Reproduce the text on measuring the intelligence of political candidates word for word.

SOURCE TEXT:
##########
More on Palin and Measuring the Intelligence of Political Candidates:
Todd's post below on Sarah Palin brings up some good questions about how we measure the intelligence of politicians. I wanted to offer a few thoughts.

  It seems to me that when we talk about a candidate's "intelligence," we usually mean a mix of several different things. We might mean raw intellectual candle power, the sort of mind that we might expect to excel in an academic setting. We might mean charisma, the ability to impress and inspire observers. We might mean judgment, a person's ability to chose wisely among different options. We might mean articulateness, a person's ability to communicate effectively. There are some other options, of course, but those are a few of the different kind of judgments that usually factor in how we assess intelligence.

  My sense is that all of these factors are usually considered when assessing a candidate's intelligence, with the caveat that we often end up filtering these questions through the lens of how much they agree with us. Politicians who agree with us are necessarily intelligent. After all, they have the raw candle power and the judgment to see that we are correct! And politicians who don't agree with us are presumed to be much less intelligent: They either lack the candle power or judgment to "get it." These sorts of intuitive judgments mix together with some of the more objective evidence (academic pedigrees, great writing or speaking skills) to form our judgments of a candidate's intelligence.
##########
DATA PROVIDED:
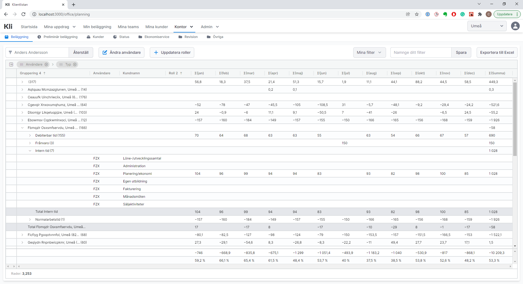Click the Uppdatera roller button
Viewport: 523px width, 284px height.
(x=172, y=52)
##########
RESPONSE FOR THIS EXERCISE:
More on Palin and Measuring the Intelligence of Political Candidates:
Todd's post below on Sarah Palin brings up some good questions about how we measure the intelligence of politicians. I wanted to offer a few thoughts.

  It seems to me that when we talk about a candidate's "intelligence," we usually mean a mix of several different things. We might mean raw intellectual candle power, the sort of mind that we might expect to excel in an academic setting. We might mean charisma, the ability to impress and inspire observers. We might mean judgment, a person's ability to chose wisely among different options. We might mean articulateness, a person's ability to communicate effectively. There are some other options, of course, but those are a few of the different kind of judgments that usually factor in how we assess intelligence.

  My sense is that all of these factors are usually considered when assessing a candidate's intelligence, with the caveat that we often end up filtering these questions through the lens of how much they agree with us. Politicians who agree with us are necessarily intelligent. After all, they have the raw candle power and the judgment to see that we are correct! And politicians who don't agree with us are presumed to be much less intelligent: They either lack the candle power or judgment to "get it." These sorts of intuitive judgments mix together with some of the more objective evidence (academic pedigrees, great writing or speaking skills) to form our judgments of a candidate's intelligence.